Although the mechanisms of IFN-γ-mediated antiviral activity remain to be determined, it has been proposed that similar to IFN-α/β, IFN-γ elicits an antiviral state through the induction of ISGs. IFN-γ3 inhibited HCV replication through the activation of the JAK-STAT pathway, inducing the expression of ISGs (38). Our data showed that LX-2 SN treatment specifically induced the expression of OAS-1 and MxA in HCV-infected Huh7 cells, which provides a sound mechanism for IFN-γ-mediated HCV inhibition in Huh7 cells.
It is reported that HSC express HCV receptors (CD81, LDL receptor, and C1q) (48, 49), suggesting that HSC may be a potential target for HCV. However, there have been no reports showing that HCV can productively infect HSC. We did not observe HCV JFH-1 infection of LX-2 cells (data not shown). Nevertheless, recent studies (5, 6, 29) have suggested that HSC are involved in liver innate immunity. Our data that HSC possess a functional TLR-3 signaling system and produce IFNs that inhibit HCV replication in hepatocytes provide additional evidence to support the notion that the activation of TLR-3 signaling in bystander cells can help with the control of HCV infection/replication in the liver. This notion, however, requires future ex vivo and in vivo studies to further define the role of HSC in liver innate immunity against HCV infection.

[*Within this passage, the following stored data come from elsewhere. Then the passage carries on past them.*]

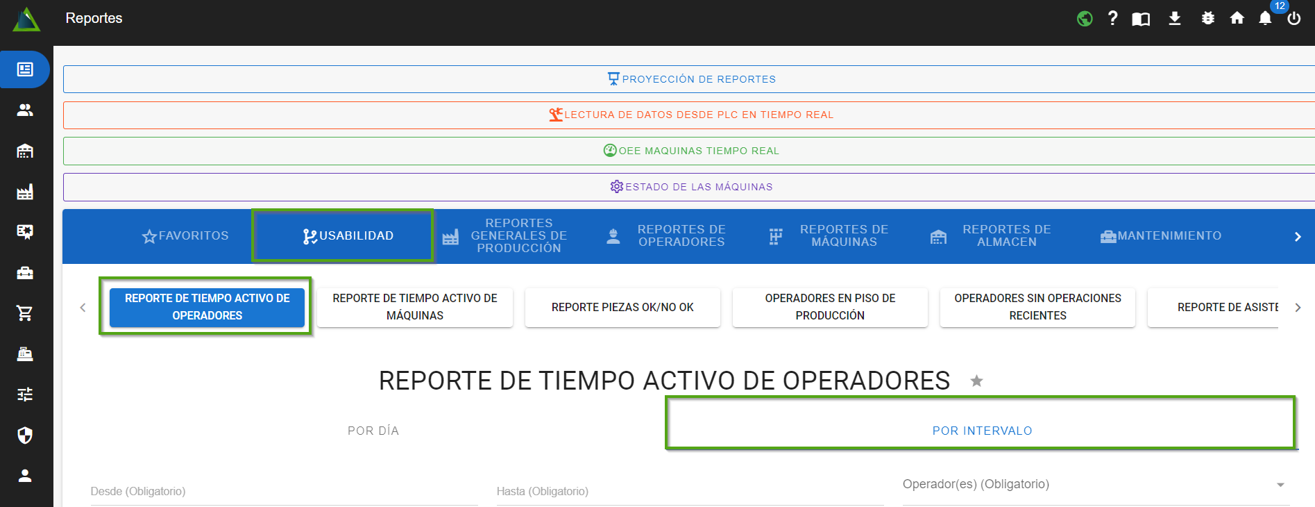Open the bug report icon

[x=1207, y=19]
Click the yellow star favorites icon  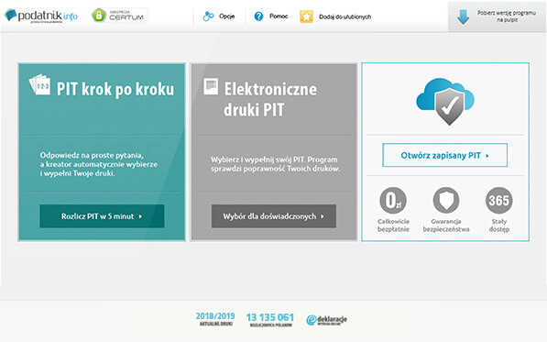click(x=306, y=17)
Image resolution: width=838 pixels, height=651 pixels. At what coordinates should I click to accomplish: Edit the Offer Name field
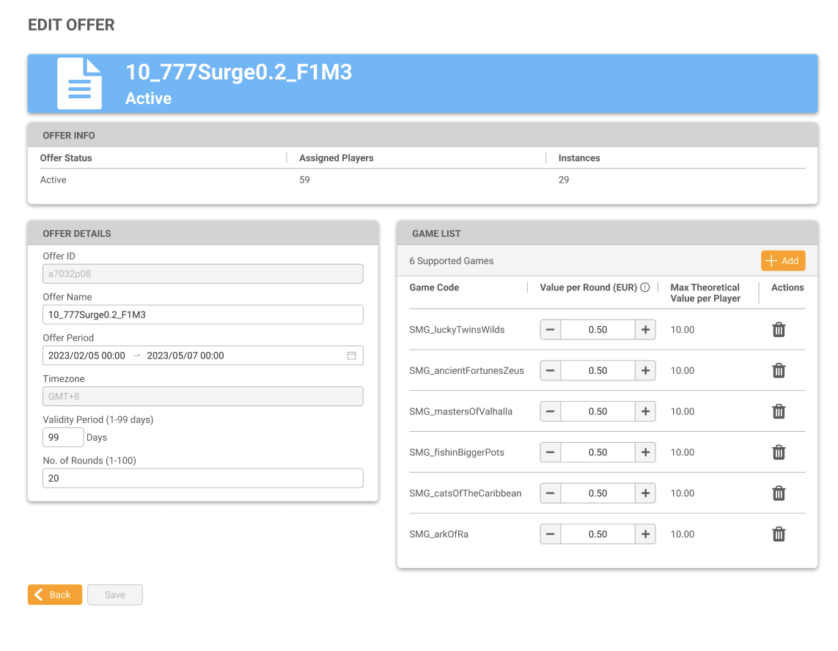(202, 315)
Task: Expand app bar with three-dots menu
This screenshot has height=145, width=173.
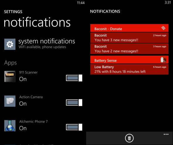Action: 166,134
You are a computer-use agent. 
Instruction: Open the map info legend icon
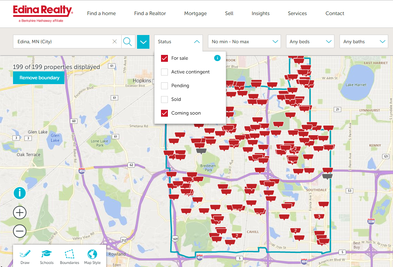(20, 193)
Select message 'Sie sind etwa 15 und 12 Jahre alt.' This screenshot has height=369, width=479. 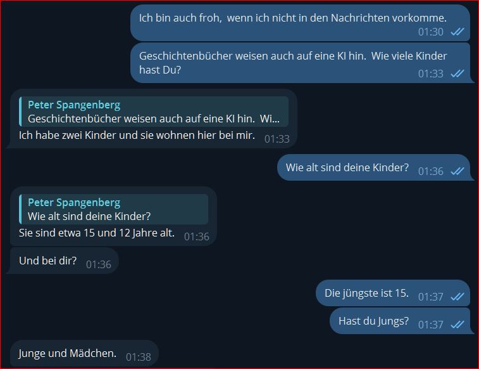[113, 216]
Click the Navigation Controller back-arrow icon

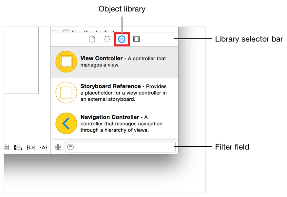(x=66, y=123)

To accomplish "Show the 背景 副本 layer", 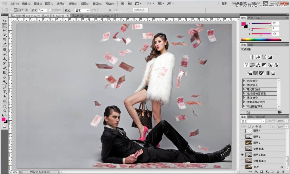I will pyautogui.click(x=243, y=149).
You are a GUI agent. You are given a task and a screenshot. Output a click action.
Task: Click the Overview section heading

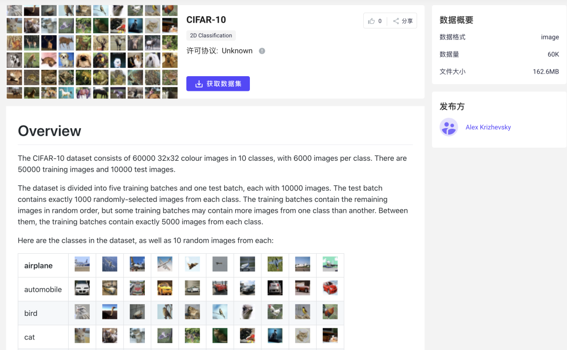(49, 131)
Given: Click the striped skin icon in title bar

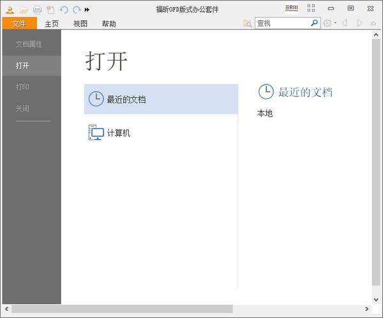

Taken together, our finding that TLR-3 signaling of LX-2 cells induced IFN-γ expression that contributes to HCV inhibition in infected heaptocytes has clinical relevance and significance, as TLR-3 signaling of HSC may represent a novel strategy for treatment of people infected with HCV. This approach is likely to be effective as it activates the liver stellate cells to produce sufficient amount of IFN-γ, which has the ability to induce ISG expression in infected cells where the intracellular IFN signaling pathway is compromised by HCV (Fig. 7). Currently, therapeutic TLR-3 agonists have been developed for treatment of viral infections, including HCV (50). It is hopeful that future in vivo studies will confirm the role of HSC in liver innate immunity against HCV infection.
We are grateful to Dr. Scott L. Friedman (Mount Sinai School of Medicine, New York, NY) for providing us with LX-2 cell line, which is critical for this study. This work was supported by the grants (DA12815, DA22177, and DA27550) from the National Institutes of Health.
CONFILCT OF INTEREST STATEMENT
The authors declare that there is no conflict of interest.